In a case that is now dragging on into its second year regarding a transaction from 2014, former Amaya Gaming Chief Executive Officer David Baazov now has a date set for his trial on insider trading charges.

In proceedings held last week in the Quebec Court, Judge Claude Leblond scheduled the start of Baazov’s trial for a November 20 start date. Counting in holidays, the lawyers concluded that the trial will take about 13 weeks as the prosecution plans an extensive case. The attorneys for the Autorité des marchés financiers (AMF), the province of Quebec’s equivalent of the U. S. Securities and Exchange Commission, have called the case against Baazov and two defendants the “largest insider trading investigation in Canadian history” and plan to call around 50 witnesses.

Other than the sheer number of witnesses (including some that potentially could testify via videoconference), there are other problems that are lengthening the potential trial. The trial will be conducted in French (Quebec’s provincial language) because, as explained by the Toronto Globe and Mail, the case is a penal proceeding under Quebec’s securities act. Leblond has stated that an attempt to seat a bilingual judge will be taken and that the case will have all proceedings translated as close to simultaneously as possible. The evidence in the case, strangely enough, will be presented in English.

There is no list of witnesses at hand, but employees from Amaya’s investment bank, Canaccord Genuity Securities, are expected to be called. Additionally, at least one “informant” not named previously in court documents will be called to testify, although there is no information as to whether than informant will testify anonymously or not.

The case dates back to 2014 in what was – and still is – the largest online gaming transaction in the industry’s history. The #1 online poker website in the world, the privately owned PokerStars, was approached by Amaya Gaming and Baazov early in the year about a potential buyout of the family ownership behind PokerStars, the Scheinbergs. Negotiations moved quickly and, by June, the $ 4.9 billion transaction was complete for the online operations and all other pertinent properties.

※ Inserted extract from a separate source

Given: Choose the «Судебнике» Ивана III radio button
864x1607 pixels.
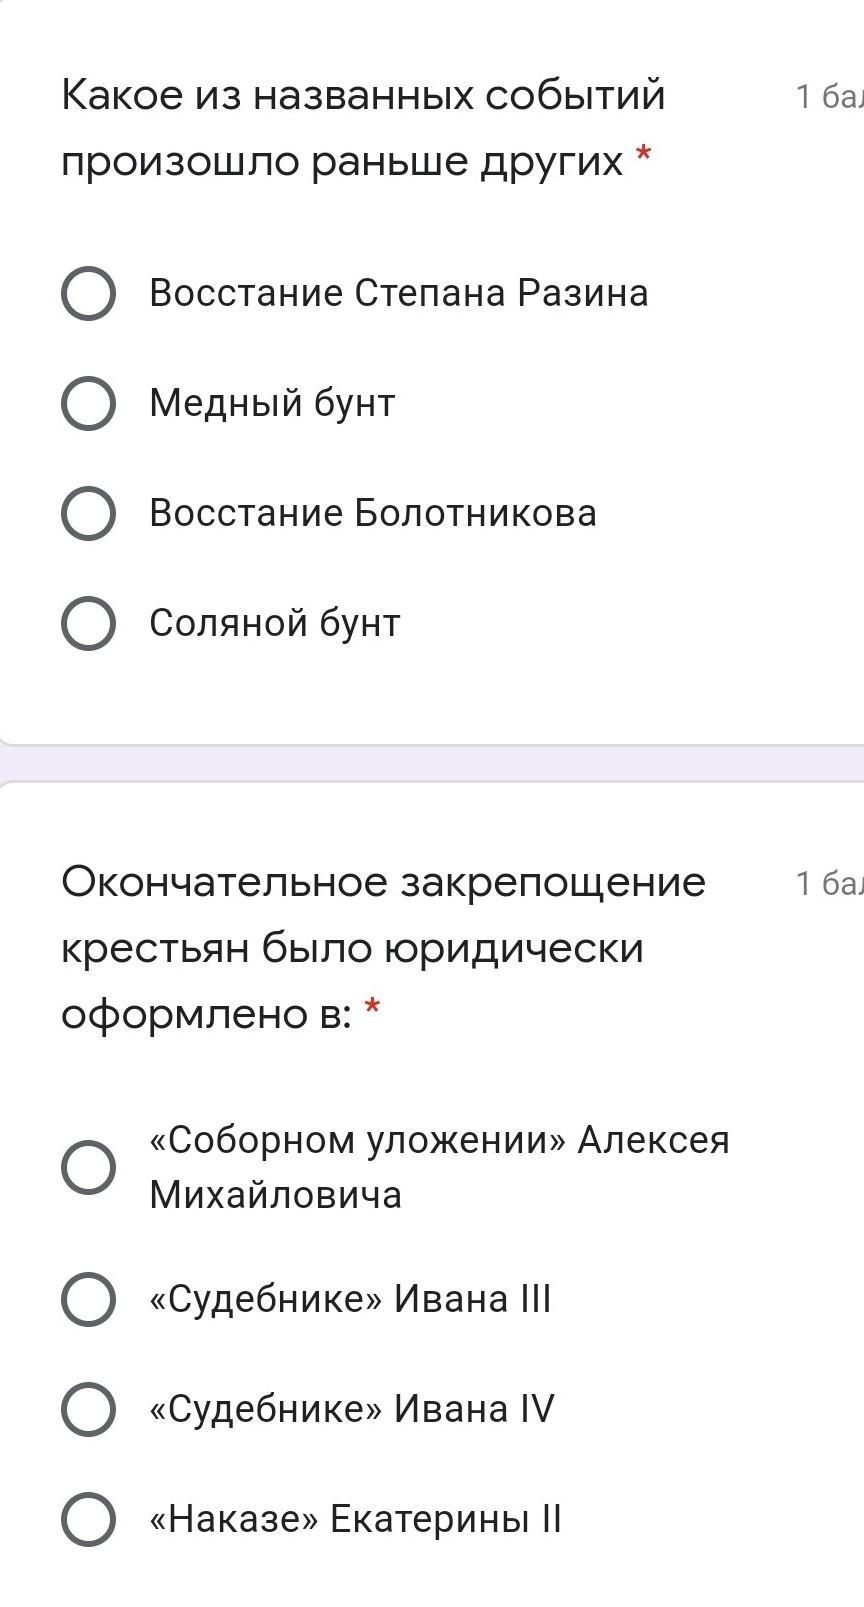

What the AMF were concerned about was the period prior to the actual completion of the transaction. In unveiling their case a year ago, the AMF alleged that Baazov and two other men, Benjamin Ahdoot and Yoel Altman, utilized the information they had regarding the potential deal to make stock trades “while in possession of privileged information.” Along with the trio, three companies – Diocles Capital, Sababa Consulting and 2374879 Ontario – are also charged with insider trading and attempting to alter the fair market price of Amaya’s stock. Baazov also faces a communication of privileged information charge along with the other two charges.

There seems to be at the minimum smoke where the alleged fire is located. Prior to the sale, Amaya Gaming stock was trading around $ 7.50 per share on the NASDAQ boards but, as the information emerged that the deal was imminent, the share price soared over $ 35, nearly a five-time increase. Even today, the stock for Amaya is still trading around $ 15 ($ 14.50, to be exact).

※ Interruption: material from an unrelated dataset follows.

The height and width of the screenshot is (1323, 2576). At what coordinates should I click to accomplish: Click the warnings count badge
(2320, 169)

Baazov has had a tumultuous history since the allegations came out in 2016. Since the charges were brought against him, Baazov has looked to stay in charge at Amaya Gaming before eventually taking a “leave of absence” that became permanent at the end of last year. He has also entertained the notion of buying PokerStars from Amaya Gaming and taking it back into private ownership. In December, that potential deal fell through, even though Baazov and his investors were offering more than what the stock was worth at that time ($ 24 per share, a 30% increase over its board price).

Even with the trial date set, there is still the potential for the AMF and the defendants to strike a deal and avoid any court proceedings. This is a fact that isn’t being ignored by either side as the attorneys are not making any statements to the press regarding the case that could affect any deal discussions. If convicted of the charges they face, Baazov and company would face stiff fines and potentially lengthy jail time.

Poker News Daily

Information Regarding Baazov Insider Trading Trial Comes to Light

 Information Regarding Baazov Insider Trading Trial Comes to Light

Former Amaya Gaming Chief Executive Officer David Baazov has been aggressively fighting the charges of insider trading brought against him by the Canadian government earlier this year. In details released by the Toronto Globe and Mail earlier this month, further information regarding that case is coming to light.

Per Globe and Mail reporter Nicolas Van Praet, the attorneys for Baazov are accusing Canadian prosecutors of several missteps. First, Baazov attorney Sophie Melchers has stated that there have been massive dumps of information which are requiring extensive research by her staff. In addition to this, Melchers says the information being provided is insufficient to provide an adequate defense. Melchers points out an accusation from the prosecution that she is looking to have adjudicated for further clarity.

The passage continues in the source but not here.